MATERIALS PROVIDED Start Marker
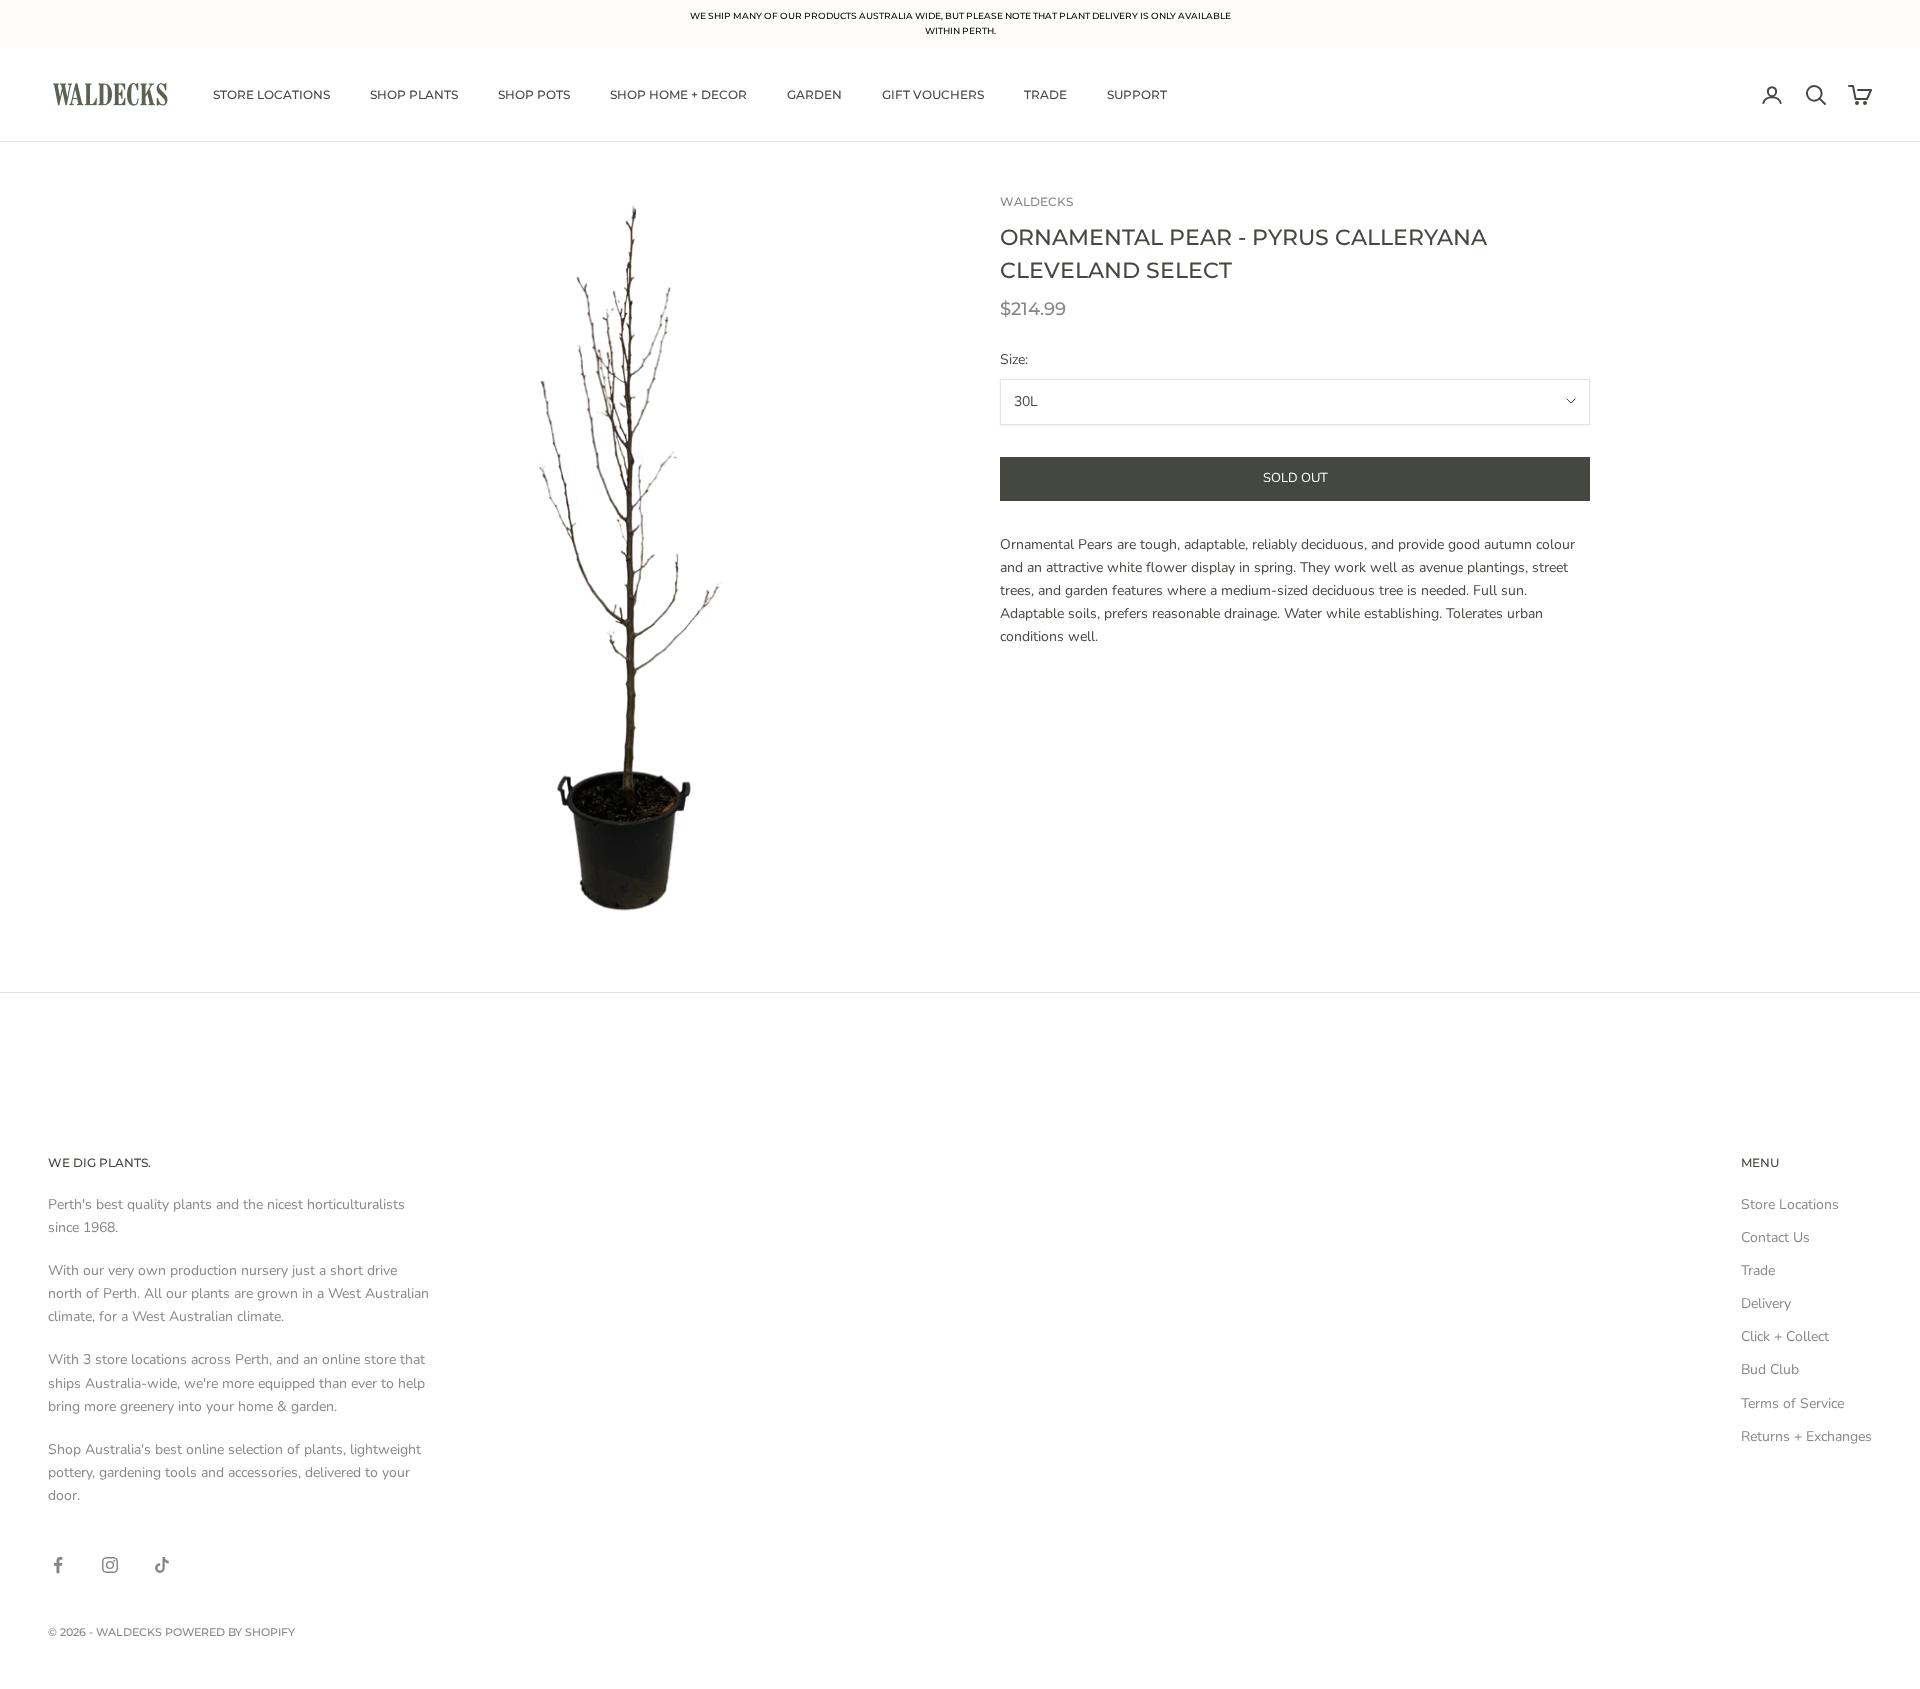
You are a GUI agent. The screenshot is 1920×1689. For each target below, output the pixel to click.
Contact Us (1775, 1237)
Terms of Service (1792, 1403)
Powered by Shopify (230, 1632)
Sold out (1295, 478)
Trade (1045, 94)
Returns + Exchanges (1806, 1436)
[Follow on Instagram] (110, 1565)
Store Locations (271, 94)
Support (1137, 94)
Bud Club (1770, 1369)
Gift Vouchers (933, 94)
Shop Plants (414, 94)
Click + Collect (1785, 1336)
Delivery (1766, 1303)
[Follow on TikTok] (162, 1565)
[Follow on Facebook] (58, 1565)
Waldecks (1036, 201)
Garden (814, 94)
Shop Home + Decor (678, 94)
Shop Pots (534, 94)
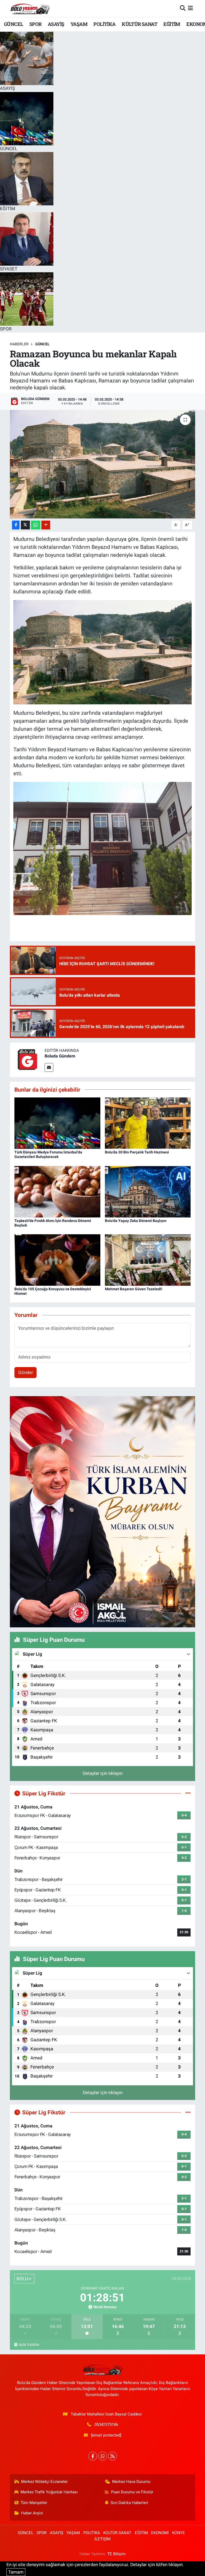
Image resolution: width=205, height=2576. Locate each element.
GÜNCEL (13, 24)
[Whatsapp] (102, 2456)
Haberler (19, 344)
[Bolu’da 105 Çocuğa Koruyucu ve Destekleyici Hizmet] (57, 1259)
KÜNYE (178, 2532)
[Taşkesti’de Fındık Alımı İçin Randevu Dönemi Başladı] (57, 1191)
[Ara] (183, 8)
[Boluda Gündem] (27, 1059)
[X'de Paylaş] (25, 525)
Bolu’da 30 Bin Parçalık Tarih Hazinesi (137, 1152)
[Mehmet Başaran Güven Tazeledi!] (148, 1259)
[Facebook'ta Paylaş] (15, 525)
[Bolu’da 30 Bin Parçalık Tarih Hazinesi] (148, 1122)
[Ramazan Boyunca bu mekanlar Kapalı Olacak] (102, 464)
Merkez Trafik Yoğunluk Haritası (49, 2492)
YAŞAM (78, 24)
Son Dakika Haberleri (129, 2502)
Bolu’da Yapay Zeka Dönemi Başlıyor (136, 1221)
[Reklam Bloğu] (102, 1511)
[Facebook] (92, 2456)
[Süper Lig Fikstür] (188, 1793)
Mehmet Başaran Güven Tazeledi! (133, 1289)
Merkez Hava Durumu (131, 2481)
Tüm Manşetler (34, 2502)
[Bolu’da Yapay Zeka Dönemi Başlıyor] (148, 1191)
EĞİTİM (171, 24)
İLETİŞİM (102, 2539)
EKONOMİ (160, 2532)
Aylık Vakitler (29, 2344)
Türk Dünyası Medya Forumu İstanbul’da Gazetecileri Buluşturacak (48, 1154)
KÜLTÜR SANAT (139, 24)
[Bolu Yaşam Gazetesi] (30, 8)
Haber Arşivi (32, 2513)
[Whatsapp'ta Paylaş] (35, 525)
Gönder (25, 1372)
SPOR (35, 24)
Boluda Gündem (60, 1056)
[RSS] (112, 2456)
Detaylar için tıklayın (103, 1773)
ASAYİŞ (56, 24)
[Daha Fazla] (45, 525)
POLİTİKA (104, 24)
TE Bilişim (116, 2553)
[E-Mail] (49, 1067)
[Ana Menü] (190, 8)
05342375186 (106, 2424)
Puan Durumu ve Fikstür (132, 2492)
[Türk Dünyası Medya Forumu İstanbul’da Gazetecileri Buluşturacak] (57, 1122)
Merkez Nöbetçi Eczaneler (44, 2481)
MATERIALS PROVIDED End Marker
**YOUR GOAL**: Set down the line that contains "SPOR (35, 24)" exactly. Do the same for each later line of the data, through the end, and add nothing.

**SOLUTION FOR THIS TASK**:
SPOR (35, 24)
Boluda Gündem (60, 1056)
[RSS] (112, 2456)
Detaylar için tıklayın (103, 1773)
ASAYİŞ (56, 24)
[Daha Fazla] (45, 525)
POLİTİKA (104, 24)
TE Bilişim (116, 2553)
[E-Mail] (49, 1067)
[Ana Menü] (190, 8)
05342375186 (106, 2424)
Puan Durumu ve Fikstür (132, 2492)
[Türk Dünyası Medya Forumu İstanbul’da Gazetecileri Buluşturacak] (57, 1122)
Merkez Nöbetçi Eczaneler (44, 2481)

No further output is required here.